Earlier this month, Judge Susan Bolton deemed President Trump’s pardon of former Sheriff Joe Arpaio to be lawful and therefore dismissed the pending case against him, which otherwise would have proceeded to sentencing.  But, yesterday, Judge Bolton refused to vacate all previous orders in the case, as Arpaio had requested.  That still leaves on the books her finding that Arpaio was guilty of criminal contempt, even if no punishment will flow from that finding thanks to Trump’s pardon.

Here’s what I find immediately interesting about Judge Bolton’s brief order setting out her reasoning: how ordinary that reasoning is.  That is, what interests me is how little her reasoning depends on the rather extraordinary background of this case—background so extraordinary that I, like some others, thought there was a conceivable argument for the invalidity of the pardon itself.  But the history of Arpaio’s case—the 2011 court order ordering him to cease his programmatic violation of constitutional rights, and the subsequent finding by Judge Bolton that he’d continued to do so and thus was guilty of criminal contempt—is simply recounted by Judge Bolton but does not serve as the basis for her decision.  And even the distinctive aspects of Trump’s pardon—including his apparent overruling of the federal judiciary’s view of the constitutional rights at issue in the case, as evidenced by Trump’s characterization of Arpaio as having been “doing his job” all along—are not what motivates Judge Bolton’s conclusions, at least as they are presented.

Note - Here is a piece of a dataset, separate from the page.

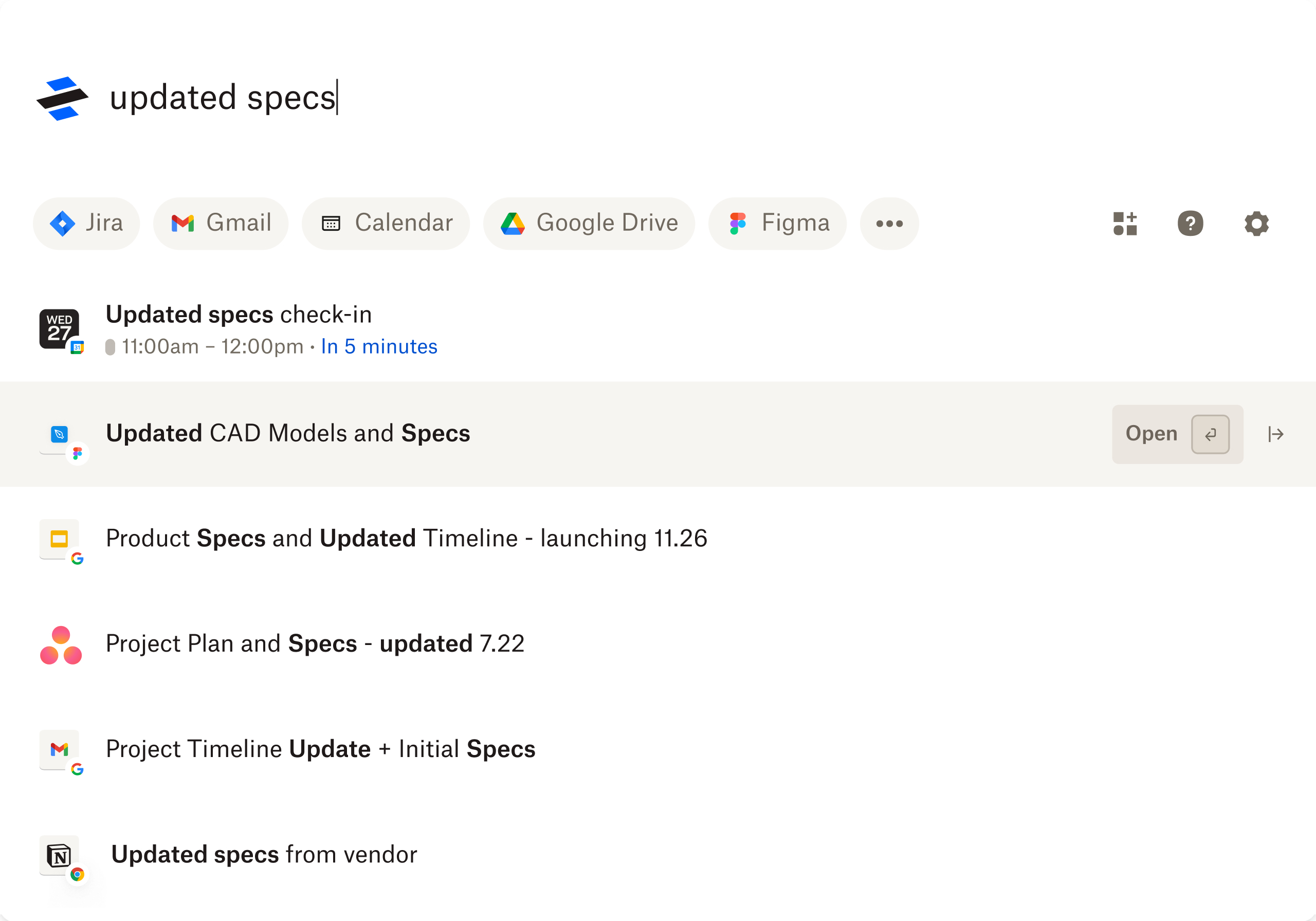
Task: Click the calendar date icon for check-in
Action: point(60,329)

Instead, her reasoning could apply essentially to any pardon.  Her basic point is that, at least when a criminal prosecution is at the particular stage at which Arpaio’s was when Trump pardoned him, a judge may have to accept that the case gets dismissed—but the judge doesn’t have to look backwards and blot out the steps that got the case to that point, including the conviction itself.  Those remain, in Judge Bolton’s memorable phrasing, “historical facts” in the world.

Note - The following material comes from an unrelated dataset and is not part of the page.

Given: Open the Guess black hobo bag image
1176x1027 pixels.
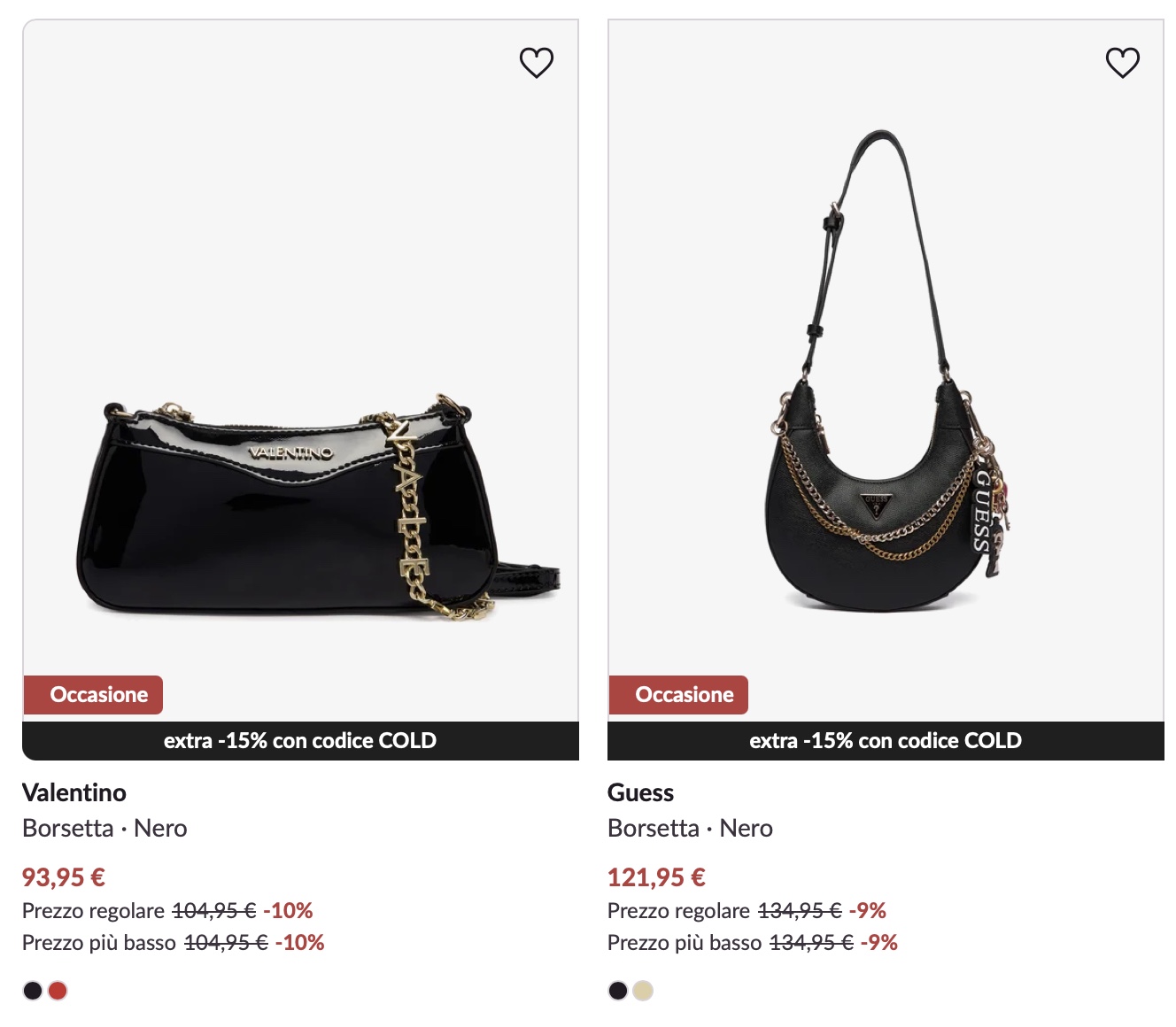Looking at the screenshot, I should 886,372.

For a case that’s quite unusual, Judge Bolton is invoking law that she presents as business as usual.  She’s not saying that this is how the Arpaio pardon works; she’s saying this is how all pardons work.  That doesn’t make her right or wrong; indeed, it appears the Ninth Circuit Court of Appeals will get a say on that question.  But it shows how, sometimes, even when the events in the real world appear extraordinary, the law to which judges turn to handle those events remains ordinary—at least on the surface.